Fifthly, the consumer movement is also about justice, about the way in which political, legal and economic systems are organised to bring about a just, fair and rational basis for living together.

These five pillars, I believe are the basis on which to judge the relevancy, competence and success of the consumer movement. Today these five pillars are very much an integral part of the work of the International Organization of Consumers Unions (IOCU) – work that has taken us at the global level to deal with the power of transnational corporations, the possibilities that lie with international institutions, and the development of global citizens networks.

We have been involved in the baby milk issue, issues relating to the pharmaceutical and with pesticides. To deal with the issue of dumping of banned and severely restricted products we have initiated a global citizens network called the “Consumer Interpol”. This network is a rapid information exchange and investigative system among citizens groups about such products and coordinates global action around the issue of dumping.

IOCU now links the work of over 120 consumer groups in some 60 countries at every stage of development and in every continent. Through the new networks of citizens groups we have helped to create namely the International Baby Food Action Group (IBFAN), Health Action International (HAI), the Pesticides Action Network (PAN), we are associated with hundreds of consumer, community action, development, environment, women’s and trade union groups that take our work to millions of ordinary people – from mothers who boycott Nestle products because of the way the company has been marketing artificial milk to babies, to doctors, who boycott Ciba-Geigy products for its association with one of the worst drug disasters of all times caused by the drug clioquinol.

The Work of Consumer Groups has Made a Difference

There is now an international code for promoting and protecting breastfeeding and Ciba-Geigy have recently announced they will withdraw the oral preparations of the drug clioquinol all over the world.

We hope through our work through “Consumer Interpol” and the other citizens networks to reduce if not eliminate the violence, the waste and the manipulation that characterises so much of our society.

We shall do this in ways that are as humane as our ends.

I like to share with you five principles which I have found useful which provides a framework for action as responsible consumers. We call them in Sanskrit, one of the ancient languages, - the “panchasila” for consumers.

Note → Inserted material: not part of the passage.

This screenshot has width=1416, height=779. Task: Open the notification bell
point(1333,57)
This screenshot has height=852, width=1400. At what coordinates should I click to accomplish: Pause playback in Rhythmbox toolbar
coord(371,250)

·            Critical Awareness – we must be awakened to be more questioning about the goods and services we consume. “Why” should we consume should be as important as “what” and “which”

·            Involvement or Action – we must assert ourselves and act to ensure that we get a fair deal. We can start with ourselves then with those around us and move on to the community and the nation.

·            Social Responsibility – we must act with social responsibility, with concern and sensitivity to the impact of our actions on their citizens, in particular, in relation to disadvantaged groups in the community. Purchasing power is real power and the power to boycott is a powerful weapon. By voting with your purchasing power you can, for example, reinforce racist of repressive regimes or you can through selective purchases and non-purchases help to bring not just better products but a better world.

·            Ecological Responsibility – there must be a heightened sensitivity to the impact of consumer decisions on this physical environment which must be developed to a harmonious way, promoting conservation. We must fight against the degradation of the environment if we are to see improvements in the real quality of life for the present and the future.

·            Solidarity – the best and most effective action is through cooperative efforts through the formation of citizens groups who together can have the strength and influence to ensure that adequate attention is given to the consumer interest.

You can start with these principles yourselves.

In conclusion I like to leave you with these thoughts,

“If the people are asleep awaken them.

If the people fear to act give them courage by taking the first step yourself.”